Un esempio portato contro l’accordo è il caso del porto del Pireo in Grecia, di cui la compagnia cinese COSCO ha acquistato il 67%. Se è vero che il traffico nel porto mediterraneo sta aumentando notevolmente, il prezzo politico di questo risultato potrebbe essere alto. Un altro esempio potrebbe essere il tunnel che collegherà nel prossimo decennio Helsinki in Finlandia con Tallinn in Estonia, e che sarà realizzato in larga parte attraverso fondi cinesi destinati alle infrastrutture incluse nella Via della Seta. Il tunnel sottomarino, il più lungo al mondo, collegherà i due Paesi e avvicinerà la Scandinavia al centro dell’Europa. È altrettanto vero che molte nazioni in via di sviluppo si preparano a cogliere i frutti degli investimenti cinesi. Molti hanno un forte bisogno di infrastrutture nuove e di miglior qualità, considerata la crescente pressione esercitata sulle strutture esistenti dall’aumento della popolazione, dallo sviluppo economico e dall’urbanizzazione. Intanto, l’Europa riesamina la sua politica con la Cina proponendo “10 azioni” agli Stati membri, con l’obiettivo di avviare una discussione per migliorare l’approccio europeo. Vengono richieste, in particolare, la reciprocità nell’accesso al mercato e agli investimenti, e una maggiore consapevolezza dei rischi per la sicurezza nazionale creati dagli investimenti stranieri in attività, tecnologie e infrastrutture strategiche.

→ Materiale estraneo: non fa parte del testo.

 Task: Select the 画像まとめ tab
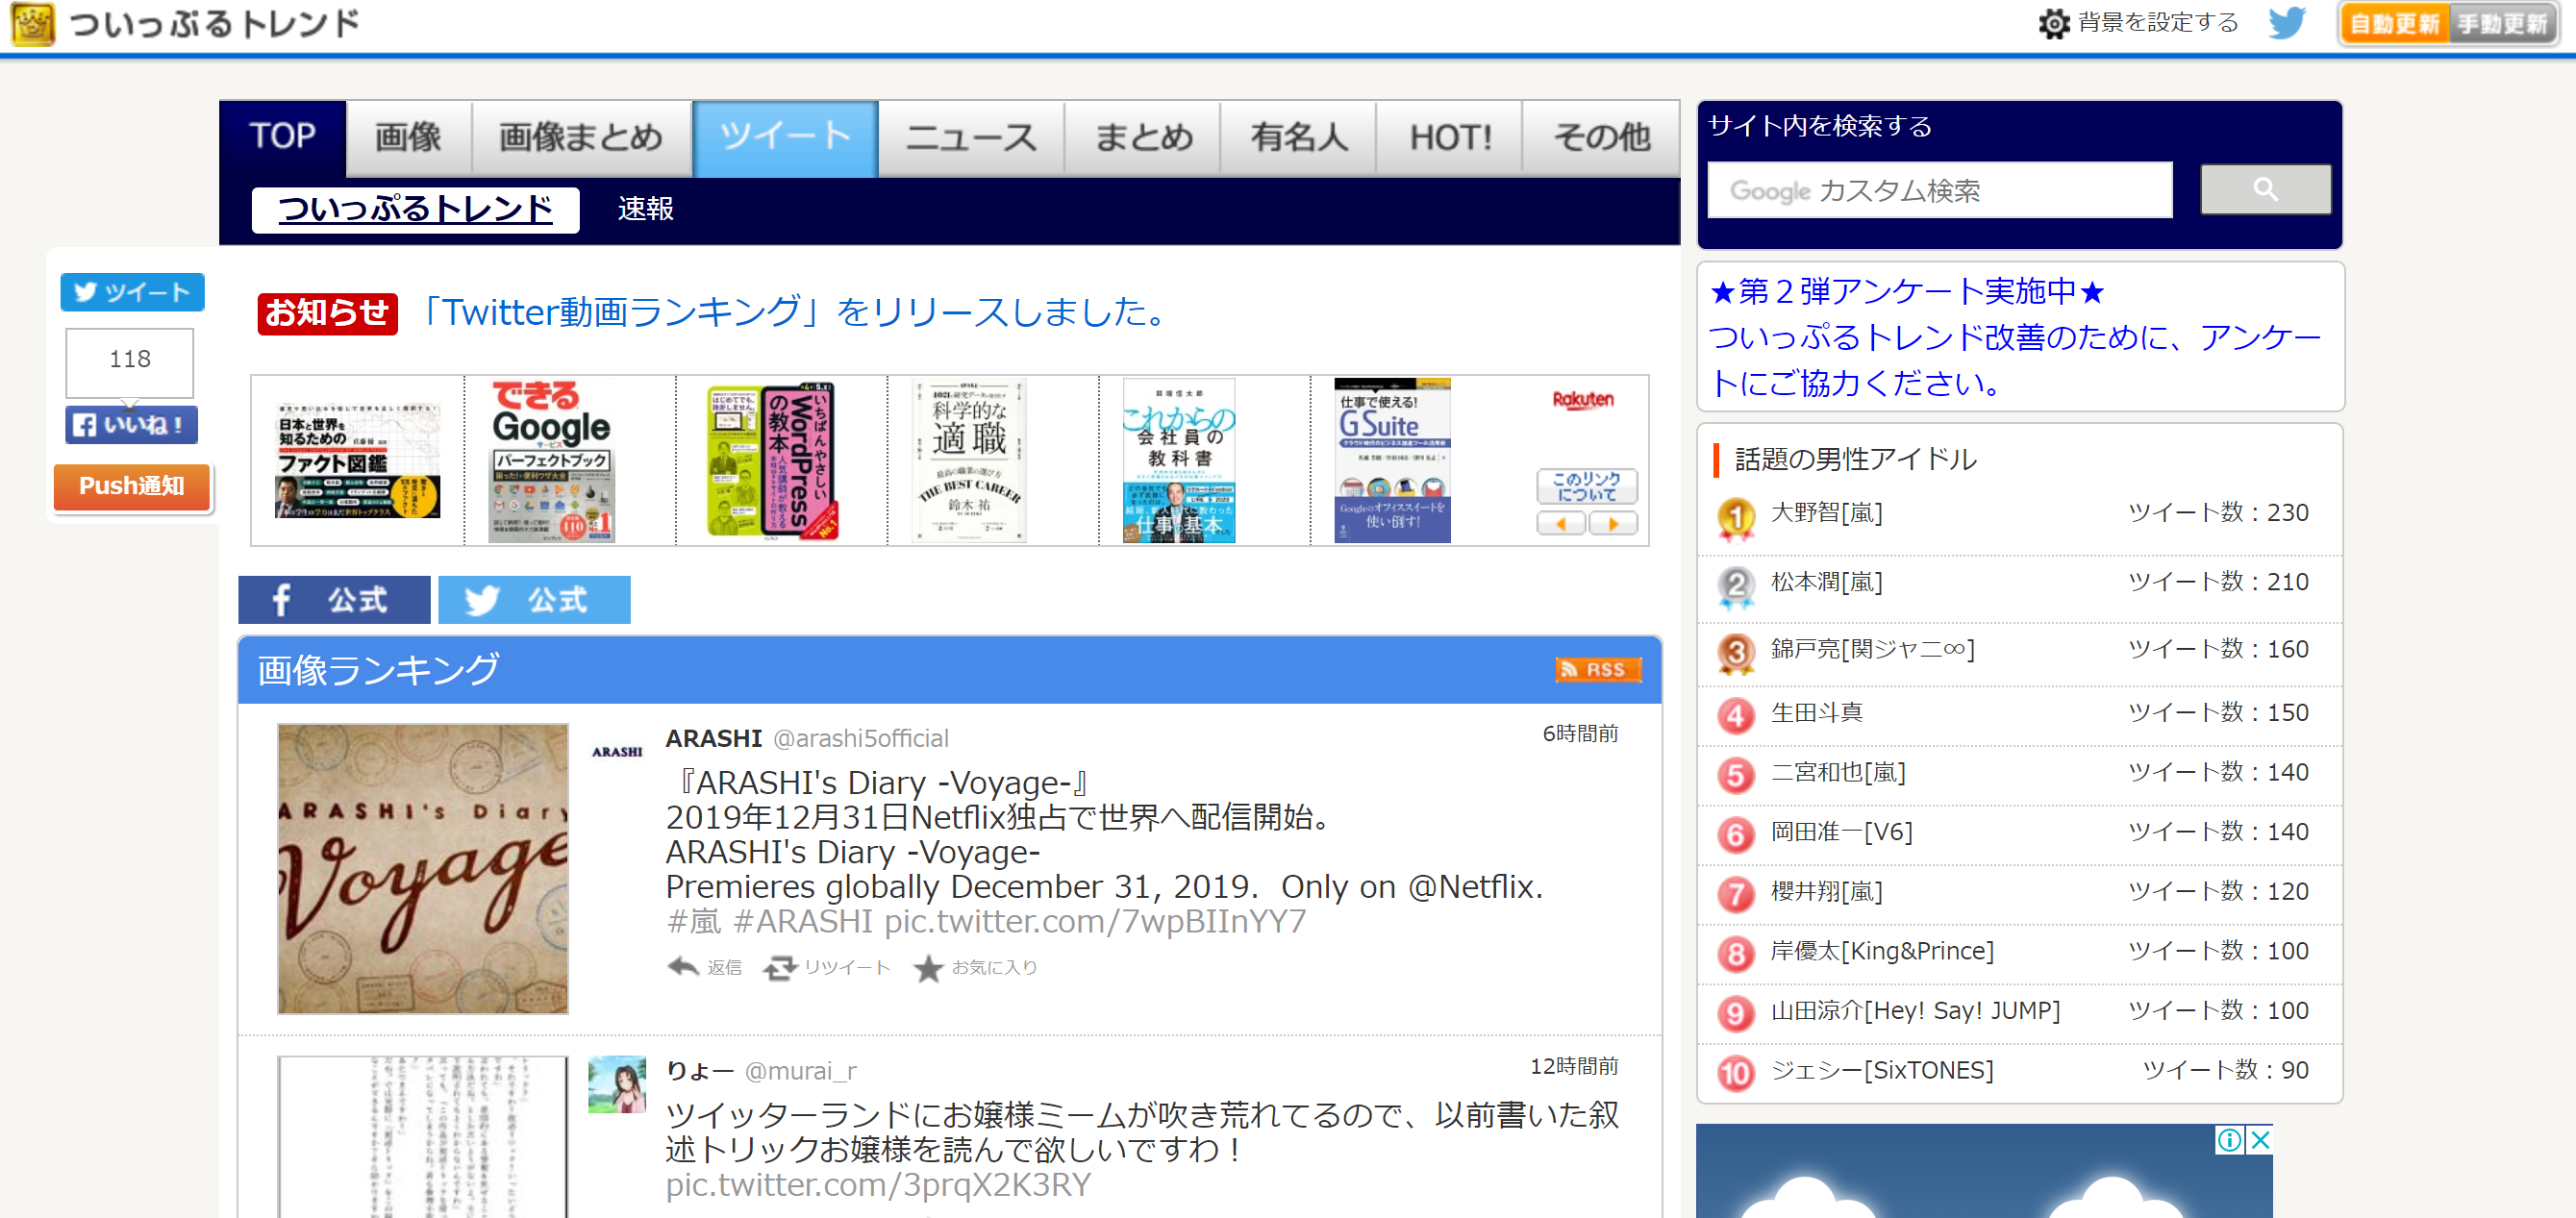click(580, 137)
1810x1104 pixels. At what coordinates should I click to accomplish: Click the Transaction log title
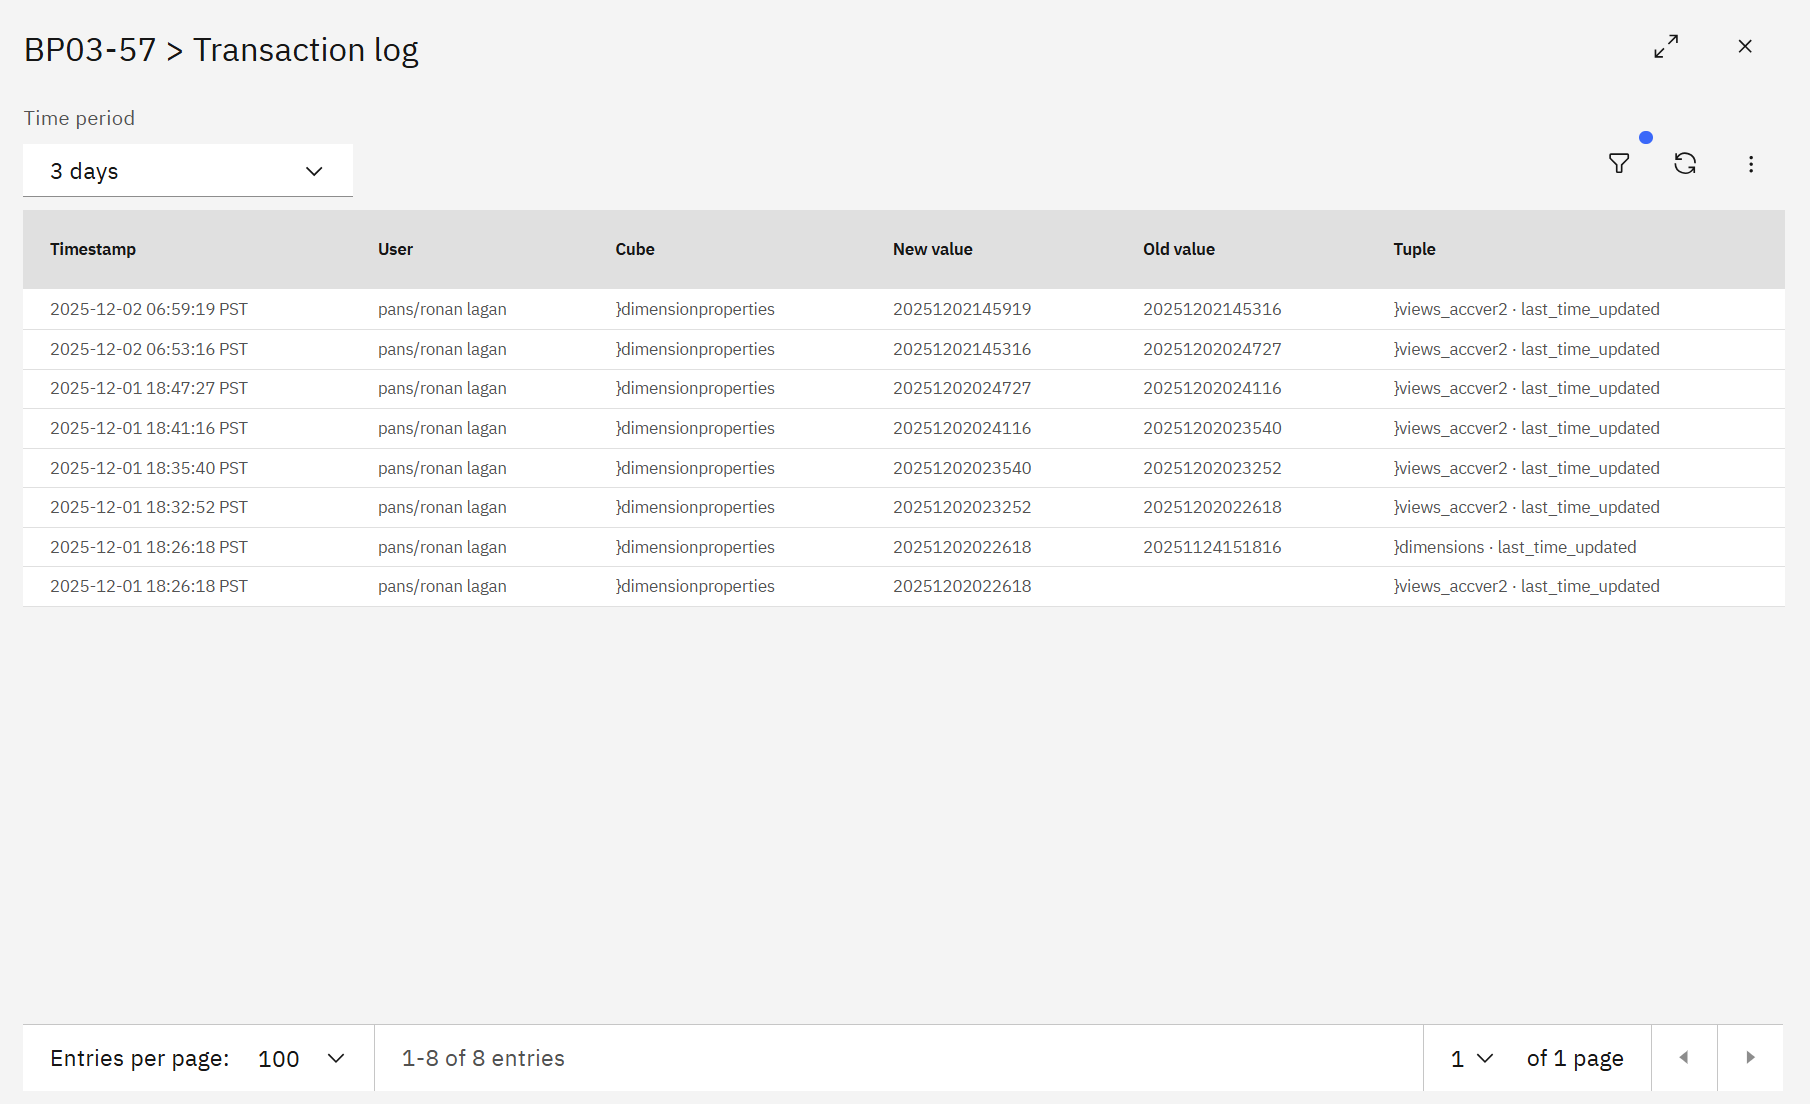tap(306, 48)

Controllare la maggior parte delle infrastrutture
La Nuova Via della Seta è la testimonianza della nuova fase di espansione dell’economia cinese e, dal punto di vista logistico, ha uno scopo preciso: collegare Europa e Asia controllandone la maggior parte delle infrastrutture. Direttamente, con operai a lavorare nei cantieri, dipendenti a dirigere gli uffici, armatori e ferrovieri a trasportare tonnellate di beni. Indirettamente, investendo con finanziamenti e prestiti l’enorme riserva di liquidità accumulata negli ultimi decenni passati a fabbricare oggetti di consumo per il mondo (inoltre, circa il 70% dell’acciaio, che serve per costruire binari e ponti, viene dalla Cina).